Saturday, 12 October 2013

'Redshirts' by John Scalzi

Redshirts is  a relatively short novel by American science fiction author John Scalzi, best known for his 'Old Man's War' military science fiction novel and its sequels. The book is about 300 pages, but the last 80 or so pages actually form three 'codas', linked short stories that add extra content to the book. The book won the 2013 Hugo Award, arguably science fiction's greatest accolade, but reader reviews on Amazon are decidedly mixed and some think a book as light and frothy as this shouldn't have won a Hugo.

Redshirts follows a group of junior Ensigns on a starship, the flagship of the United Union fleet. The main character, Andrew Dahl, is a new crew member who gradually realises that being an Ensign or 'redshirt' on the ship is a very dangerous occupation, as people keep dying horrible, meaningless missions on a seemingly endless stream of away missions. Senior officers never die however... What is going on?

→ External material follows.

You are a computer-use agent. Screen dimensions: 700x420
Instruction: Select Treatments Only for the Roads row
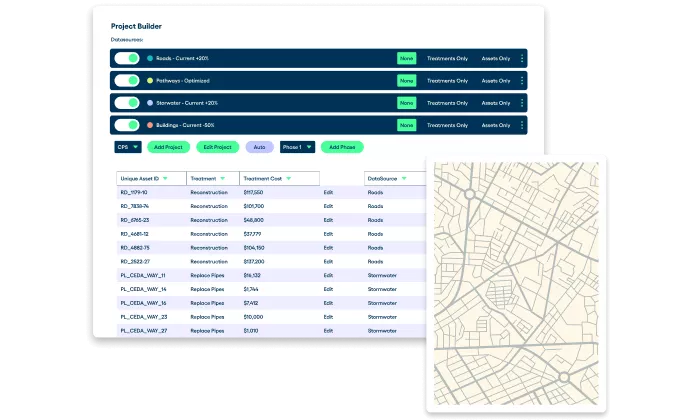point(447,59)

The book starts off as a spoof on Star Trek - even referencing it in a couple of places. It gradually develops a rather interesting storyline. It's also rather funny, I laughed out loud in a few places, and quoted several bits to my wife - much to her delight! I read a few reviews of this on Amazon before picking it up, the most helpful of which said something along the lines of: 'If you read the first couple of chapters and think it is a really badly written story, then persevere. It intentionally starts out like this, and is an important part of the story.' Good advice, because this is exactly what happens.

A final note about the 'codas' at the end of the book. I got to about page 220 and went 'huh?'. The story had ended and what were these things at the end. Should I read on? I actually googled it and found a blog post from the author explaining about them. I did read them. The first was quite interesting, but not spectacular. The final two were shorter, and really good. The first coda adds a funny, interesting perspective. The other two add quite a touching, emotive and thought provoking element to the book and round off the whole thing nicely.

Overall I really enjoyed this book. It a good story that had me hooked, it was very funny and also touching towards the end. While I see why some people complained, I feel it is a worthy winner of the Hugo Award, and am going to give it 9/10.